** Your instructions **
Present the entries below as a numbered list, dropping any blank lines.

Entries on locating words and elements:
*****
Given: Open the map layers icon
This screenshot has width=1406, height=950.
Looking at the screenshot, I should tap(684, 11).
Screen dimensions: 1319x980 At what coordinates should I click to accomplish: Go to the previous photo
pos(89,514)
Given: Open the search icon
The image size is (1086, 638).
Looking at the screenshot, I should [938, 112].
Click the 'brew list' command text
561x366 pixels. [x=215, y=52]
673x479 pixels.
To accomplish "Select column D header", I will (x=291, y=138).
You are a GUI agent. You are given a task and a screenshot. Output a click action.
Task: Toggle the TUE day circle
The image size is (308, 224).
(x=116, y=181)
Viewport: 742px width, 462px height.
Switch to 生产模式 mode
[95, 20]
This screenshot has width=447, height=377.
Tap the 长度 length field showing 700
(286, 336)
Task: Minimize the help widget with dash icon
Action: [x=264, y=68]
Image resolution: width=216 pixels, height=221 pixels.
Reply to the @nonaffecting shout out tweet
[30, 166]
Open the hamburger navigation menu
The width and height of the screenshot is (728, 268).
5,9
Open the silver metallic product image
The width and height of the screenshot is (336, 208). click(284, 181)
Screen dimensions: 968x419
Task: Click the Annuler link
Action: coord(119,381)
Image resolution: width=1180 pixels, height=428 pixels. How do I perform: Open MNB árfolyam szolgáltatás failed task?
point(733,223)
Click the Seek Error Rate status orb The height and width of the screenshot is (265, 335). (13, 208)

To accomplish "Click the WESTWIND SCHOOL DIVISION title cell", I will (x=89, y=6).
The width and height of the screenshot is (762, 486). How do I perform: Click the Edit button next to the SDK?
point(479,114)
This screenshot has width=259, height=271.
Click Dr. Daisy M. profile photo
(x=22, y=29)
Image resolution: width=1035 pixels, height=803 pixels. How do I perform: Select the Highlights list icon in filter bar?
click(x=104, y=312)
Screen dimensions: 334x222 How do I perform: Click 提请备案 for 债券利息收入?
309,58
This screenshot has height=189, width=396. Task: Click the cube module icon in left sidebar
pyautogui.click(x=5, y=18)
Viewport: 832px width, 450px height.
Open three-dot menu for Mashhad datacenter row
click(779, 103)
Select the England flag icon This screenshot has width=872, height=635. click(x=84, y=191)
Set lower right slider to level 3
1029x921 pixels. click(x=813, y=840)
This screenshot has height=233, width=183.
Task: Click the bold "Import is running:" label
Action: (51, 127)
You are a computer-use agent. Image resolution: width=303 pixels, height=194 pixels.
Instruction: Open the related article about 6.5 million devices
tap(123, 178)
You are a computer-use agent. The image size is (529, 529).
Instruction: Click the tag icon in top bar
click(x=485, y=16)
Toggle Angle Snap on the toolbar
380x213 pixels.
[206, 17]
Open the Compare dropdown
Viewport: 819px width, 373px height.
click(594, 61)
*****
** Written solution **
1. Given: Open the map layers icon
2. This screenshot has width=1406, height=950.
3. Looking at the screenshot, I should tap(684, 11).
4. Screen dimensions: 1319x980 At what coordinates should I click to accomplish: Go to the previous photo
5. pos(89,514)
6. Given: Open the search icon
7. The image size is (1086, 638).
8. Looking at the screenshot, I should [938, 112].
9. Click the 'brew list' command text
10. 561x366 pixels. [x=215, y=52]
11. 673x479 pixels.
12. To accomplish "Select column D header", I will (x=291, y=138).
13. You are a GUI agent. You are given a task and a screenshot. Output a click action.
14. Task: Toggle the TUE day circle
15. The image size is (308, 224).
16. (x=116, y=181)
17. Viewport: 742px width, 462px height.
18. Switch to 生产模式 mode
19. [95, 20]
20. This screenshot has width=447, height=377.
21. Tap the 长度 length field showing 700
22. (286, 336)
23. Task: Minimize the help widget with dash icon
24. Action: [x=264, y=68]
25. Image resolution: width=216 pixels, height=221 pixels.
26. Reply to the @nonaffecting shout out tweet
27. [30, 166]
28. Open the hamburger navigation menu
29. The width and height of the screenshot is (728, 268).
30. 5,9
31. Open the silver metallic product image
32. The width and height of the screenshot is (336, 208). click(284, 181)
33. Screen dimensions: 968x419
34. Task: Click the Annuler link
35. Action: coord(119,381)
36. Image resolution: width=1180 pixels, height=428 pixels. How do I perform: Open MNB árfolyam szolgáltatás failed task?
37. point(733,223)
38. Click the Seek Error Rate status orb The height and width of the screenshot is (265, 335). (13, 208)
39. To accomplish "Click the WESTWIND SCHOOL DIVISION title cell", I will (x=89, y=6).
40. The width and height of the screenshot is (762, 486). How do I perform: Click the Edit button next to the SDK?
41. point(479,114)
42. This screenshot has width=259, height=271.
43. Click Dr. Daisy M. profile photo
44. (x=22, y=29)
45. Image resolution: width=1035 pixels, height=803 pixels. How do I perform: Select the Highlights list icon in filter bar?
46. click(x=104, y=312)
47. Screen dimensions: 334x222 How do I perform: Click 提请备案 for 债券利息收入?
48. 309,58
49. This screenshot has height=189, width=396. Task: Click the cube module icon in left sidebar
50. pyautogui.click(x=5, y=18)
51. Viewport: 832px width, 450px height.
52. Open three-dot menu for Mashhad datacenter row
53. click(779, 103)
54. Select the England flag icon This screenshot has width=872, height=635. click(x=84, y=191)
55. Set lower right slider to level 3
56. 1029x921 pixels. click(x=813, y=840)
57. This screenshot has height=233, width=183.
58. Task: Click the bold "Import is running:" label
59. Action: (51, 127)
60. You are a computer-use agent. Image resolution: width=303 pixels, height=194 pixels.
61. Instruction: Open the related article about 6.5 million devices
62. tap(123, 178)
63. You are a computer-use agent. The image size is (529, 529).
64. Instruction: Click the tag icon in top bar
65. click(x=485, y=16)
66. Toggle Angle Snap on the toolbar
67. 380x213 pixels.
68. [206, 17]
69. Open the Compare dropdown
70. Viewport: 819px width, 373px height.
71. click(594, 61)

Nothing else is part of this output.